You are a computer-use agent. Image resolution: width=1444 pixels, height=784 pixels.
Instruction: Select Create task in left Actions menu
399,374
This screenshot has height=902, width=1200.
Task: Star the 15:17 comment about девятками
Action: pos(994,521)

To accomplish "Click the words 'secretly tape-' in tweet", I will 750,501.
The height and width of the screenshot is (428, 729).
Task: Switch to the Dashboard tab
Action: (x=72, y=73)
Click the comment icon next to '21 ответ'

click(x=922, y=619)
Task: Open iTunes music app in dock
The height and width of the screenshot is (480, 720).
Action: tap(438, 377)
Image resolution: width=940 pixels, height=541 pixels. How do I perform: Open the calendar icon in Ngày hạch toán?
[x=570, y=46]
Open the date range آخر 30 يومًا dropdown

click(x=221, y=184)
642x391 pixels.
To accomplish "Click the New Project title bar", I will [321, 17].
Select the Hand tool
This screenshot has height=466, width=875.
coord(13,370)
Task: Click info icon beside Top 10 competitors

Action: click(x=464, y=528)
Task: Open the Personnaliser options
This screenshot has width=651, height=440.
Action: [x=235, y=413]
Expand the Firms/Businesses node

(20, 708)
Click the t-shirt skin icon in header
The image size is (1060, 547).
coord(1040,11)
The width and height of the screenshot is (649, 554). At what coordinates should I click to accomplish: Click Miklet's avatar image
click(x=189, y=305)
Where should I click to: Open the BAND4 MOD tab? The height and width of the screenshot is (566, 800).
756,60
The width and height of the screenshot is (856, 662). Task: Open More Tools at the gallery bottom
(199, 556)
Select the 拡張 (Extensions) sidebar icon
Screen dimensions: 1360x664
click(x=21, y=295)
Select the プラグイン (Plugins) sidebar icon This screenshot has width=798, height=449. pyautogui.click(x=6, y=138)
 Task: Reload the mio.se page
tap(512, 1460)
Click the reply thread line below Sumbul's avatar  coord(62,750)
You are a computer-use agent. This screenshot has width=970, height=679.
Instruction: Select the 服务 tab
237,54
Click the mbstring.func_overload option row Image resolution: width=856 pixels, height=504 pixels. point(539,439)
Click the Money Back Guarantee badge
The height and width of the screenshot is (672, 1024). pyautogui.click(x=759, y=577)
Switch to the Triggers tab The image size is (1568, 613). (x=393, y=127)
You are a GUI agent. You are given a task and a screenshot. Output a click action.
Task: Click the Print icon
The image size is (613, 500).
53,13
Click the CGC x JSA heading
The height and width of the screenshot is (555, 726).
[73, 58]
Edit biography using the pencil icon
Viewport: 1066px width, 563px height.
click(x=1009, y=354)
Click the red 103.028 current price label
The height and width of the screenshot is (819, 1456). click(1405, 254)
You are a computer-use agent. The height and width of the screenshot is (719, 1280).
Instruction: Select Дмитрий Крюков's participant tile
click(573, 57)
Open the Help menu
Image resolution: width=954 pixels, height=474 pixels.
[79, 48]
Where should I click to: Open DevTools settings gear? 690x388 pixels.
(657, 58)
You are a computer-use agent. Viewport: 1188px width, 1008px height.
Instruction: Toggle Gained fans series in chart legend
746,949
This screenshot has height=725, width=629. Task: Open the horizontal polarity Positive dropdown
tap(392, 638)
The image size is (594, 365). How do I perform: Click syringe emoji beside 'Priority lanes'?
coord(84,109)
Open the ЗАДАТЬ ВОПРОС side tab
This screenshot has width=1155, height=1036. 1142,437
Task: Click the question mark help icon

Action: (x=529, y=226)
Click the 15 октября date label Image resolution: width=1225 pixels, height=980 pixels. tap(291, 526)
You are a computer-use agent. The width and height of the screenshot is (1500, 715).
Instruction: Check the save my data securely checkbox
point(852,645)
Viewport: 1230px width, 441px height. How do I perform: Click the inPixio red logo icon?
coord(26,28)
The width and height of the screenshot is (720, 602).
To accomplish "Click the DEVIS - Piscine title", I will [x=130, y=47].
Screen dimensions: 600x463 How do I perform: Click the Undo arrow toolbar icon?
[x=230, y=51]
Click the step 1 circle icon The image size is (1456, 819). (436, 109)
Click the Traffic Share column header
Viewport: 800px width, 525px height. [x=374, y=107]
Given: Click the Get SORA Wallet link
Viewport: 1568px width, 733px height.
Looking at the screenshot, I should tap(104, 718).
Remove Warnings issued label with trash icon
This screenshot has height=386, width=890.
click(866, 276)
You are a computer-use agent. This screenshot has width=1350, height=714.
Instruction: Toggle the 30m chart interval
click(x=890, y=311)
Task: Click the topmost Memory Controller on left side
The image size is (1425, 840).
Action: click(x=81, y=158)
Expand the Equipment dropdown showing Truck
• • •
Restate every record above, exactly, in full.

You are a computer-use agent. Image resolution: width=1444 pixels, height=784 pixels.
Instruction: Select Create task in left Actions menu
399,374
This screenshot has height=902, width=1200.
Task: Star the 15:17 comment about девятками
Action: pos(994,521)

To accomplish "Click the words 'secretly tape-' in tweet", I will 750,501.
The height and width of the screenshot is (428, 729).
Task: Switch to the Dashboard tab
Action: (x=72, y=73)
Click the comment icon next to '21 ответ'

click(x=922, y=619)
Task: Open iTunes music app in dock
The height and width of the screenshot is (480, 720).
Action: tap(438, 377)
Image resolution: width=940 pixels, height=541 pixels. How do I perform: Open the calendar icon in Ngày hạch toán?
[x=570, y=46]
Open the date range آخر 30 يومًا dropdown

click(x=221, y=184)
642x391 pixels.
To accomplish "Click the New Project title bar", I will [321, 17].
Select the Hand tool
This screenshot has height=466, width=875.
coord(13,370)
Task: Click info icon beside Top 10 competitors

Action: click(x=464, y=528)
Task: Open the Personnaliser options
This screenshot has width=651, height=440.
Action: [x=235, y=413]
Expand the Firms/Businesses node

(20, 708)
Click the t-shirt skin icon in header
The image size is (1060, 547).
coord(1040,11)
The width and height of the screenshot is (649, 554). At what coordinates should I click to accomplish: Click Miklet's avatar image
click(x=189, y=305)
Where should I click to: Open the BAND4 MOD tab? The height and width of the screenshot is (566, 800).
756,60
The width and height of the screenshot is (856, 662). Task: Open More Tools at the gallery bottom
(199, 556)
Select the 拡張 (Extensions) sidebar icon
Screen dimensions: 1360x664
click(x=21, y=295)
Select the プラグイン (Plugins) sidebar icon This screenshot has width=798, height=449. pyautogui.click(x=6, y=138)
 Task: Reload the mio.se page
tap(512, 1460)
Click the reply thread line below Sumbul's avatar  coord(62,750)
You are a computer-use agent. This screenshot has width=970, height=679.
Instruction: Select the 服务 tab
237,54
Click the mbstring.func_overload option row Image resolution: width=856 pixels, height=504 pixels. point(539,439)
Click the Money Back Guarantee badge
The height and width of the screenshot is (672, 1024). pyautogui.click(x=759, y=577)
Switch to the Triggers tab The image size is (1568, 613). (x=393, y=127)
You are a GUI agent. You are given a task and a screenshot. Output a click action.
Task: Click the Print icon
The image size is (613, 500).
53,13
Click the CGC x JSA heading
The height and width of the screenshot is (555, 726).
[73, 58]
Edit biography using the pencil icon
Viewport: 1066px width, 563px height.
click(x=1009, y=354)
Click the red 103.028 current price label
The height and width of the screenshot is (819, 1456). click(1405, 254)
You are a computer-use agent. The height and width of the screenshot is (719, 1280).
Instruction: Select Дмитрий Крюков's participant tile
click(573, 57)
Open the Help menu
Image resolution: width=954 pixels, height=474 pixels.
[79, 48]
Where should I click to: Open DevTools settings gear? 690x388 pixels.
(657, 58)
You are a computer-use agent. Viewport: 1188px width, 1008px height.
Instruction: Toggle Gained fans series in chart legend
746,949
This screenshot has height=725, width=629. Task: Open the horizontal polarity Positive dropdown
tap(392, 638)
The image size is (594, 365). How do I perform: Click syringe emoji beside 'Priority lanes'?
coord(84,109)
Open the ЗАДАТЬ ВОПРОС side tab
This screenshot has width=1155, height=1036. 1142,437
Task: Click the question mark help icon

Action: (x=529, y=226)
Click the 15 октября date label Image resolution: width=1225 pixels, height=980 pixels. tap(291, 526)
You are a computer-use agent. The width and height of the screenshot is (1500, 715).
Instruction: Check the save my data securely checkbox
point(852,645)
Viewport: 1230px width, 441px height. How do I perform: Click the inPixio red logo icon?
coord(26,28)
The width and height of the screenshot is (720, 602).
To accomplish "Click the DEVIS - Piscine title", I will [x=130, y=47].
Screen dimensions: 600x463 How do I perform: Click the Undo arrow toolbar icon?
[x=230, y=51]
Click the step 1 circle icon The image size is (1456, 819). (436, 109)
Click the Traffic Share column header
Viewport: 800px width, 525px height. [x=374, y=107]
Given: Click the Get SORA Wallet link
Viewport: 1568px width, 733px height.
Looking at the screenshot, I should tap(104, 718).
Remove Warnings issued label with trash icon
This screenshot has height=386, width=890.
click(866, 276)
You are a computer-use agent. This screenshot has width=1350, height=714.
Instruction: Toggle the 30m chart interval
click(x=890, y=311)
Task: Click the topmost Memory Controller on left side
The image size is (1425, 840).
Action: click(x=81, y=158)
Expand the Equipment dropdown showing Truck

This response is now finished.